» **RECORDS FOR THIS EXERCISE**:

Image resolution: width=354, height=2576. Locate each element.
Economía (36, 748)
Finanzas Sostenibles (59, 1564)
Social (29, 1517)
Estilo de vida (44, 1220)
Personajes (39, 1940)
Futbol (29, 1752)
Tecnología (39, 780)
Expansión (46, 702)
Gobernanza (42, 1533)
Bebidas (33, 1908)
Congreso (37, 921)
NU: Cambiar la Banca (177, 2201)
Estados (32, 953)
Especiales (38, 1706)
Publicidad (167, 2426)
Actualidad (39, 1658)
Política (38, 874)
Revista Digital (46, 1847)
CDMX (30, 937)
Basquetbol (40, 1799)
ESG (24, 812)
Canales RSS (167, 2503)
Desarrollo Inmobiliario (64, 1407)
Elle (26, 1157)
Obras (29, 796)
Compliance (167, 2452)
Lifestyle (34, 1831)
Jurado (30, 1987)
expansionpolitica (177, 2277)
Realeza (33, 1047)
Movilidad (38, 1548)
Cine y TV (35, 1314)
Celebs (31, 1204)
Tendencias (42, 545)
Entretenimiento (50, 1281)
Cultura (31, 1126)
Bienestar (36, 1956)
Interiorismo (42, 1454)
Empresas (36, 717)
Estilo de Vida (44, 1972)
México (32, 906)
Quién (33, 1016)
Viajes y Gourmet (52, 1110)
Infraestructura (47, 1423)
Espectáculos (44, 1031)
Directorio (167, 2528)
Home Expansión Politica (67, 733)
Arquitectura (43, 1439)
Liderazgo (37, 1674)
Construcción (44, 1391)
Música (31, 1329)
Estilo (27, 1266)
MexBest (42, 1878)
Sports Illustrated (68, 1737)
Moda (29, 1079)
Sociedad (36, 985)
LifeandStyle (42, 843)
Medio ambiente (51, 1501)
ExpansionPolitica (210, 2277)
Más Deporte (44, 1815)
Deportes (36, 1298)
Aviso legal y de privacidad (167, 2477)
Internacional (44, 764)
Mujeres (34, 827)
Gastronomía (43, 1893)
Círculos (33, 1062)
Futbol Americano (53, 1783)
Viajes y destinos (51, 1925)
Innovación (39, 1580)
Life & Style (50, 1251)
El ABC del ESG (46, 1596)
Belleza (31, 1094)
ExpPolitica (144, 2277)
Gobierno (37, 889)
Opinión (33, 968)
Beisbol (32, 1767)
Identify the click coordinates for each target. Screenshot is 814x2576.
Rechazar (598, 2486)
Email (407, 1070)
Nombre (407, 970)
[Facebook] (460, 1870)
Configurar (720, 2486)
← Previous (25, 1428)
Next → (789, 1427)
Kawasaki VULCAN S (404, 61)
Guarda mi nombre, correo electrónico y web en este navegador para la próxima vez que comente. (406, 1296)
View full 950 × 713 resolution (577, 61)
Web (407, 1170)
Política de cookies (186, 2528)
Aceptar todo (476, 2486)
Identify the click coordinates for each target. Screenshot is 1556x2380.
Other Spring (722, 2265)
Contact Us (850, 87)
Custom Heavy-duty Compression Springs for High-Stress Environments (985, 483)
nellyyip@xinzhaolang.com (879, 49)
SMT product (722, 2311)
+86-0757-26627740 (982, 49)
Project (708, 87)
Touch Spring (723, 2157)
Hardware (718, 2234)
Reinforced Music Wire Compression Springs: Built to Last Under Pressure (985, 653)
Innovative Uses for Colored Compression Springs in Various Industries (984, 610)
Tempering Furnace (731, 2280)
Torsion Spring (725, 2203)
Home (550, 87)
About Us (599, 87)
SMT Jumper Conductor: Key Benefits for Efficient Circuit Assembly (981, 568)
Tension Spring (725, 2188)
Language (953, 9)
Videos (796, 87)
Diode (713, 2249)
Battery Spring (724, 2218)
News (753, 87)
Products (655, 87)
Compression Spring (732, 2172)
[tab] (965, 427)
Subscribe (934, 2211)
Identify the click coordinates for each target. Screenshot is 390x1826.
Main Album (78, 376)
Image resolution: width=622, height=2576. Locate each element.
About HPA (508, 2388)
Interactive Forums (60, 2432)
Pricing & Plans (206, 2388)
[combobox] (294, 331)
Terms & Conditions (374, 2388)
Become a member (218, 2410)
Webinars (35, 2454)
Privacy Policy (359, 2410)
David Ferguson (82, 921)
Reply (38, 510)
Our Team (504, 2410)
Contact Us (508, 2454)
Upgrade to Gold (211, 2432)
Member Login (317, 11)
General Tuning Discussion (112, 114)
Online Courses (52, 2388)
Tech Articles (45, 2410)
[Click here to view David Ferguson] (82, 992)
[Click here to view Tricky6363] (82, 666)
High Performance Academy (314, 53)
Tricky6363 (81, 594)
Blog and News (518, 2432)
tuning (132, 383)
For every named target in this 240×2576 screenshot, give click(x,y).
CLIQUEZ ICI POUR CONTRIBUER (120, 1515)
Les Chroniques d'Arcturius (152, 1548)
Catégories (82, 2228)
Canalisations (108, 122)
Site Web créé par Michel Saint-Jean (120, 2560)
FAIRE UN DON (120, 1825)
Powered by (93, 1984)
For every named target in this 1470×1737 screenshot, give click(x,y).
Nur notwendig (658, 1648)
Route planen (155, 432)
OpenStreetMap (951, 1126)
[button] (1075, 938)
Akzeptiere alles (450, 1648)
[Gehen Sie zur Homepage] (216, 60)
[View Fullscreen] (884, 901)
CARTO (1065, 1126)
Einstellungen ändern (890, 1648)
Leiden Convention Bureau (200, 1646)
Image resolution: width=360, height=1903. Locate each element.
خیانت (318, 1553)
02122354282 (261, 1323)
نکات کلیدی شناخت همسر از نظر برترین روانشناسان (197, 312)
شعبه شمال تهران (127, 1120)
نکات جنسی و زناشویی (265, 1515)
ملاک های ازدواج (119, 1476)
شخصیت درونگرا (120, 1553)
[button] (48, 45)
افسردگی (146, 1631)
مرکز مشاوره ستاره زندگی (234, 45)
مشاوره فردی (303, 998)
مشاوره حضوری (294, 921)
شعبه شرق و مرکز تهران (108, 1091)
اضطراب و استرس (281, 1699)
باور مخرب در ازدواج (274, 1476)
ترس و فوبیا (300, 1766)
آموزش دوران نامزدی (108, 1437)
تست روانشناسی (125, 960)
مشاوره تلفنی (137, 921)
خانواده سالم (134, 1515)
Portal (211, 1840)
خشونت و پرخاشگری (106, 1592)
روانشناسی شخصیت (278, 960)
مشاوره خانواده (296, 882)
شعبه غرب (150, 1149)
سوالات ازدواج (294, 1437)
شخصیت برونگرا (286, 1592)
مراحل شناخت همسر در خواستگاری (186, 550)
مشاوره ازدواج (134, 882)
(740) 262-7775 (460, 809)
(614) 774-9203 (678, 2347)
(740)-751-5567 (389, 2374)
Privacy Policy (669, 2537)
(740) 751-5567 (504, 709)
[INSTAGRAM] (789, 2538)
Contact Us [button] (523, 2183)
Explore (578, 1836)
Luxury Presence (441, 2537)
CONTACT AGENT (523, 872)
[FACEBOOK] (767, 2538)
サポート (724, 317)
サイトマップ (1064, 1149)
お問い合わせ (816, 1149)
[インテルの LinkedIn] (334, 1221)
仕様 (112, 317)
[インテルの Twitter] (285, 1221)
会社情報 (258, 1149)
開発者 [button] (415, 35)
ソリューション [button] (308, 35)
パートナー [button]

» **WORK ORDER**: Quote the records above from their first line through the line containing "Viajes y Gourmet (52, 1110)", both ends included.

» **ANSWER FOR THE TASK**:
Image resolution: width=354, height=2576. Locate each element.
Economía (36, 748)
Finanzas Sostenibles (59, 1564)
Social (29, 1517)
Estilo de vida (44, 1220)
Personajes (39, 1940)
Futbol (29, 1752)
Tecnología (39, 780)
Expansión (46, 702)
Gobernanza (42, 1533)
Bebidas (33, 1908)
Congreso (37, 921)
NU: Cambiar la Banca (177, 2201)
Estados (32, 953)
Especiales (38, 1706)
Publicidad (167, 2426)
Actualidad (39, 1658)
Política (38, 874)
Revista Digital (46, 1847)
CDMX (30, 937)
Basquetbol (40, 1799)
ESG (24, 812)
Canales RSS (167, 2503)
Desarrollo Inmobiliario (64, 1407)
Elle (26, 1157)
Obras (29, 796)
Compliance (167, 2452)
Lifestyle (34, 1831)
Jurado (30, 1987)
expansionpolitica (177, 2277)
Realeza (33, 1047)
Movilidad (38, 1548)
Cine y TV (35, 1314)
Celebs (31, 1204)
Tendencias (42, 545)
Entretenimiento (50, 1281)
Cultura (31, 1126)
Bienestar (36, 1956)
Interiorismo (42, 1454)
Empresas (36, 717)
Estilo de Vida (44, 1972)
México (32, 906)
Quién (33, 1016)
Viajes y Gourmet (52, 1110)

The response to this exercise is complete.